Chapitre 183/51236%~8 min de lecture1 518 mots

Roel Ascart avait le sentiment de dormir un peu trop ces derniers temps.

Quelques jours s'étaient écoulés depuis qu'il avait repris conscience, mais les effets secondaires qui rongeaient son corps continuaient d'affecter son état, notamment une exhaustion constante et une faiblesse persistante. Il ne se sentait pas différent de l'héroïne fragile et délicate des stéréotypes. Heureusement, ce n'était pas un problème majeur puisqu'il y avait toujours un héros pour protéger une héroïne — Charlotte.

Qui oserait s'en prendre à quelqu'un qui bénéficiait de la faveur de la Première Demoiselle de la maison Sorofya ?

Roel pressa doucement ses doigts contre ses lèvres en repensant à la vague sensation plaisante qu'il venait d'éprouver un instant plus tôt, alors que son esprit s'embrumait à nouveau.

Il semble que Charlotte ait pris ma température une fois de plus.

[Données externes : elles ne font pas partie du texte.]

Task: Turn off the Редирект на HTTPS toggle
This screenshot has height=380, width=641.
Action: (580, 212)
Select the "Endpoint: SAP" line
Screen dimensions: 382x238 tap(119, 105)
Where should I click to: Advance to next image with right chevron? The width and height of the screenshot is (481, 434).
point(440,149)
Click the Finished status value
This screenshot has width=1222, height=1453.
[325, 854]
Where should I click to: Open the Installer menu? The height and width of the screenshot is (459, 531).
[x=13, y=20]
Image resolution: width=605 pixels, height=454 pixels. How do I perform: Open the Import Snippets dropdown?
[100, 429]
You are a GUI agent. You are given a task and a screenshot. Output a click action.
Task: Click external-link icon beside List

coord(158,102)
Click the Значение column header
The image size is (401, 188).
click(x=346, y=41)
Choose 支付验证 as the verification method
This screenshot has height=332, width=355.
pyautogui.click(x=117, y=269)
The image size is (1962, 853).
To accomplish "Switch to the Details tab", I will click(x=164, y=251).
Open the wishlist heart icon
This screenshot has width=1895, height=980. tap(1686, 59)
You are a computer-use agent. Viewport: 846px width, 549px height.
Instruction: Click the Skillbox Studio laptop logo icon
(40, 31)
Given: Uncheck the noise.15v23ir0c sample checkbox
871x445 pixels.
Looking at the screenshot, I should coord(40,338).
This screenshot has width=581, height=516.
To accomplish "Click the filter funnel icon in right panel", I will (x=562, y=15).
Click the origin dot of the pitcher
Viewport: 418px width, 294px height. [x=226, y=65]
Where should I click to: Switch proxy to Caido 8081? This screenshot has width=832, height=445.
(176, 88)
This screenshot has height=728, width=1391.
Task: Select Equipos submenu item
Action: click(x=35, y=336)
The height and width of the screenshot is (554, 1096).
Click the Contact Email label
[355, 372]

Haa, ces derniers jours ont vraiment été durs pour elle.

Pour être honnête, Roel était plutôt touché par le dévouement de Charlotte à s'occuper de lui, d'autant qu'il percevait qu'elle l'aidait uniquement par bonté d'âme. C'était un investissement sans retour, pourtant elle persistait malgré les difficultés.

Avec un profond soupir, il porta son attention sur sa situation financière actuelle.

Plus tôt dans la matinée, Roel avait réclamé une compensation à Charlotte, pour se faire dire que leurs biens étaient désormais une propriété commune. Il interpréta ces mots comme : « Si tu veux récupérer ton argent, tu devras reconnaître que nous sommes un couple fiancé ! » C'était une menace terrifiante, mais Roel n'était pas du genre à reculer face aux ennuis.

Tu crois que de petits stratagèmes comme celui-là peuvent faire vaciller ma détermination à récupérer mon argent ? Tu es trop naïve !

Ses finances personnelles étaient tout simplement trop désastreuses pour qu'il puisse céder. Pour acheter Toucher Glacial, il avait dû contracter un prêt à intérêt exorbitant de 10 % par mois !

Verser 30 000 pièces d'or chaque mois rien que pour couvrir les intérêts ? C'est insensé ! Hormis les Sorofya, qui nageaient pratiquement dans l'or, qui d'autre pourrait se permettre une chose pareille ?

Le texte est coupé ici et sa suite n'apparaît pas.